══ Selected excerpt

Therefore, a tool assembly in accordance with embodiments disclosed
herein may allow for various configurations of a BHA that may
provide an improved rate of penetration, reduced drilling costs,
and faster drill times.
[0051] FIG. 10 is a schematic of a BHA 333 in accordance with
embodiments of the present disclosure. BHA 333 includes a bit 372,
a rotary steerable system 334, a tool assembly 300, a MWD/LWD tool
339, and a reamer 383. Tool assembly 300 is a tool assembly similar
to that described above with respect to tool assembly 100 in FIGS.
2-7. Specifically, tool assembly 300 is a hydraulically actuated
tool assembly as described above and includes a tubular extending
through the central throughbore of the tool assembly 300 configured
to carry or house an electrical wire or cable. As shown in FIG. 10,
the tool assembly 300 is disposed between a rotary steerable system
334 and a MWD/LWD tool 339. Thus, tool assembly 100 may be
hydraulically actuated from the surface, while the MWD/LWD tool 339
is powered by the rotary steerable system 334. While a MWD/LWD tool
339 is described here, one of ordinary skill in the art will
appreciate that any electrically controlled or actuated tool may be
disposed above the tool assembly 300 and be powered by the rotary
steerable system 334 by an electrical wire or cable extending from
the rotary steerable system 334, through a tubular of the tool
assembly 300, as described above with reference to tool assembly
100 in FIG. 5, and coupled to an electrically controlled or
actuated tool. By providing electrical communication through the
tool assembly 300, the tool assembly 300 may be positioned closer
to the drill bit 372 than in conventional BHAs.
[0052] For example, in one embodiment, the tool assembly 300 of
FIG. 10 may be a hydraulically actuated reamer. Because the tool
assembly 300 provides for electrical communication through the tool
assembly 300, the tool assembly 300 may provide for reaming of the
wellbore at an axial location above the drill bit 372 and below the
MWD/LWD tool 339 (or other electrically controlled and/or actuated
tool).
[0053] In one embodiment, BHA 333 of FIG. 10 may be used for hole
enlargement while drilling (HEWD) applications. HEWD applications
may use concentric expandable underreamers housed in a conventional
BHA configuration with a rotary steerable system and an underreamer
placed above the MWD/LWD tool. HEWD applications using a BHA with
an underreamer above the rotary steerable system and the MWD/LWD
tool results in the creation of a long, un-enlarged section of the
borehole, known as a "rathole," between the drill bit and the
underreamer at a total depth. The rathole can range between, for
example, 100 feet and 200 feet in length. Setting an appropriate
casing depth and landing a liner hanger package may be complicated
with a lengthy rathole. If a liner is run after a drilling
operation, the length of the rathole is a factor in determining the
distance between a liner shoe and a liner hanger setting depth. A
rathole may also complicate cementing operations because the
equivalent circulating density (ECD) during cementing while
circulating around the casing shoe may increase in the rathole due
to a reduced annular clearance between the casing and the borehole.

════

> Instructions for the task:
Answer these questions from the drilling excerpt:
(a) What components does BHA 333 include?
(b) In one embodiment, what may the tool assembly 300 of FIG. 10 be?
(c) What example length range does the excerpt give for a rathole?

══ Rows

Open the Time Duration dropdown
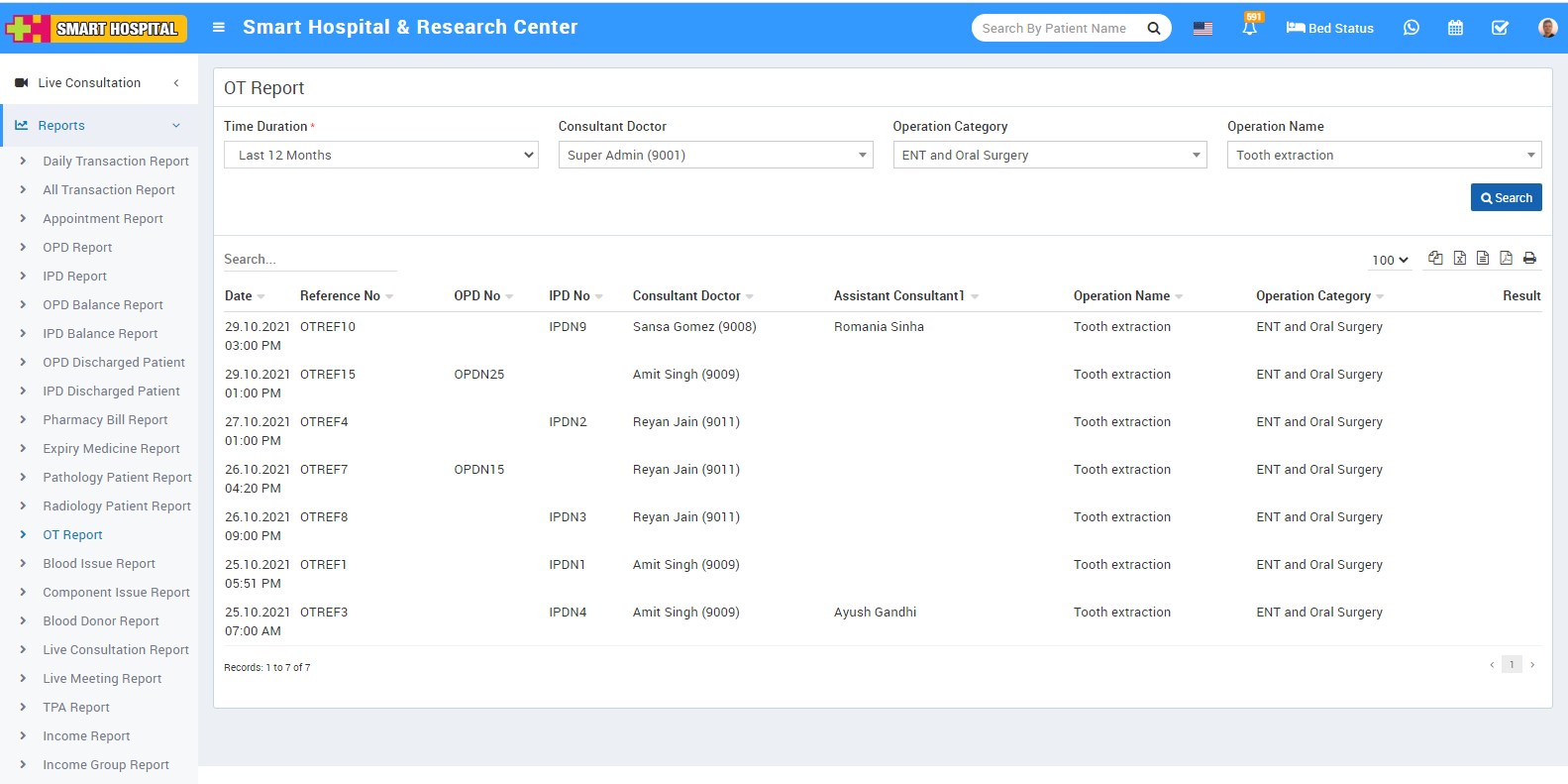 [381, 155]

════
══ Rows

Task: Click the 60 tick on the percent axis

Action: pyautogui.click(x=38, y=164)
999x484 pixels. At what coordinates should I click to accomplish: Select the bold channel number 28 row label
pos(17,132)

════

> Output:
(a) A bit 372, a rotary steerable system 334, a tool assembly 300, a MWD/LWD tool 339, and a reamer 383.
(b) A hydraulically actuated reamer.
(c) Between 100 feet and 200 feet.